Read and clean a CSV file

Description

read_clean_csv() reads a CSV file, standardizes column names, optionally handles missing values, and optionally prints an ingest summary. It combines readr::read_csv(), janitor::clean_names(), and tidyr::drop_na() into a single, reproducibility-friendly step.

Usage

read_clean_csv(
  path,
  na = c("", "NA"),
  drop_na = FALSE,
  summary = FALSE,
  verbose = FALSE,
  ...
)

Arguments

path

A character string with the path to the CSV file.

na

A character vector of strings to treat as missing values. Passed directly to readr::read_csv(). Defaults to c("", "NA"), which matches readr's own default behavior.

drop_na

Logical or character vector. If FALSE (the default), no rows are dropped. If TRUE, drops all rows containing any missing value. If a character vector of column names, drops only rows with missing values in those columns. Always emits a cli message reporting how many rows were dropped and how many remain.

summary

Logical. If TRUE, prints a brief ingest summary after reading and cleaning: row and column counts, number of column names cleaned, and missing value totals. Reflects the final state of the tibble after any drop_na action. Defaults to FALSE.

verbose

Logical. If TRUE, displays column type messages from readr::read_csv(). Defaults to FALSE.

...

Additional arguments passed to readr::read_csv(), such as col_types, skip, or locale.

Value

A tibble with cleaned column names.

Examples


sample_path <- system.file("templates", "sample.csv", package = "toolero")

# Basic usage
data <- read_clean_csv(sample_path)

# Explicit missing-value codes
data <- read_clean_csv(sample_path, na = c("", "NA", "N/A", ".", "-999"))

# Drop rows missing in any column
data <- read_clean_csv(sample_path, drop_na = TRUE)

# Drop rows missing in specific columns
data <- read_clean_csv(sample_path, drop_na = c("bill_length_mm", "sex"))

# Print ingest summary
data <- read_clean_csv(sample_path, summary = TRUE)

# Combine arguments
data <- read_clean_csv(
  sample_path,
  na      = c("", "NA", "N/A", "."),
  drop_na = TRUE,
  summary = TRUE
)

Apply a function to each group in a manifest or named list

Description

run_by_group() applies a function to each subset of a dataset and collects the results. Subsets can be supplied in two ways: as files listed in a manifest produced by write_by_group(), or as a named list of data frames already in memory. When the function returns tabular output (a data frame or tibble), the results are automatically unnested into a flat tibble with a group-id column.
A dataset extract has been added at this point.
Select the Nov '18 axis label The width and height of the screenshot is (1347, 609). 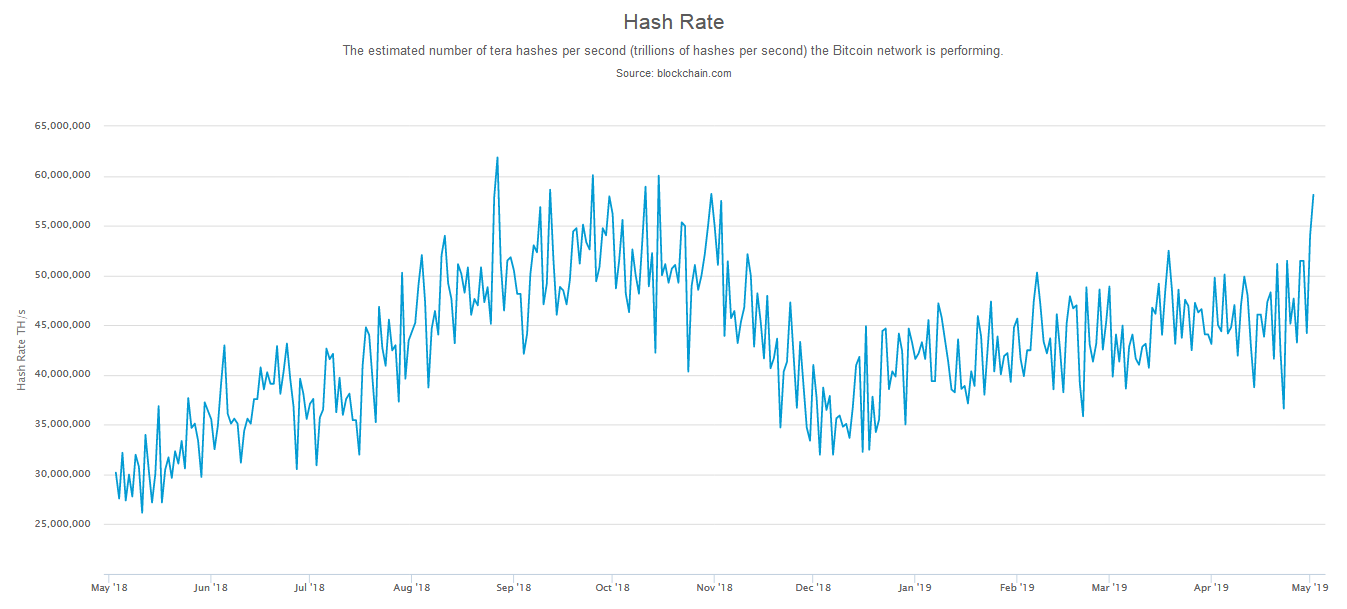click(715, 588)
When the function returns non-tabular output (a model, a plot, a file path), the results are returned as a nested tibble with a group-id column and a results list-column.

Usage

run_by_group(
  manifest = NULL,
  .f,
  ...,
  groups = NULL,
  .id = "group_id",
  .read_fn = read_clean_csv,
  workers = 1L,
  seed = NULL,
  verbose = FALSE
)

Arguments

manifest

A character string, data frame, or NULL. If a string, the path to a manifest CSV produced by write_by_group(manifest = TRUE). Must contain a group_value and a file_path column. If a data frame, used directly. If groups is supplied, manifest is ignored with a warning and may be omitted entirely.

.f

A function to apply to each subset. Must accept a data frame as its first argument. Additional arguments can be passed via ....

...

Additional arguments passed to .f on every call.

groups

A named list of data frames, or NULL (the default). When supplied, manifest is ignored and .f is applied directly to each list element. All elements must be data frames with identical column names and column types – consistent with subsets produced by write_by_group(). If the list is unnamed, groups are assigned fallback names group_1, group_2, etc. with a warning.

.id

A character string. Name of the column that identifies each group in the output. Defaults to "group_id".

.read_fn

A function used to read each subset file when manifest is used. Defaults to read_clean_csv(). Ignored when groups is supplied.

workers

A positive integer. Number of parallel R sessions to use. When 1L (the default), subsets are processed sequentially with purrr::map(). When greater than 1, subsets are processed in parallel with furrr::future_map(). Requires the furrr and future packages. The maximum allowed value is max(1L, parallelly::availableCores() - 1L) to reserve one core for the main R session. A good starting value is the number of groups or that core ceiling, whichever is smaller.

seed

An integer or NULL. Random seed for reproducible parallel execution. Only relevant when workers > 1 and .f involves randomness (e.g. simulations, bootstrapping). When NULL (the default), no seed management is applied. Ignored when workers = 1L.

verbose

Logical. If TRUE, prints a progress message before processing each group. When workers > 1, per-group progress is replaced by a single summary message showing the worker count. Defaults to FALSE.

Value

A tibble. If .f returns tabular output, the tibble is flat with a .id column prepended. If .f returns non-tabular output, the tibble has two columns: .id and results (a list-column).

The split-apply pattern

run_by_group() is the apply half of the split-apply workflow in toolero. The split half is write_by_group(), which partitions a data frame by a grouping column and writes one file per group along with a manifest.

# Split to disk
write_by_group(penguins, group_col = "species",
               output_dir = "data/jobs", manifest = TRUE)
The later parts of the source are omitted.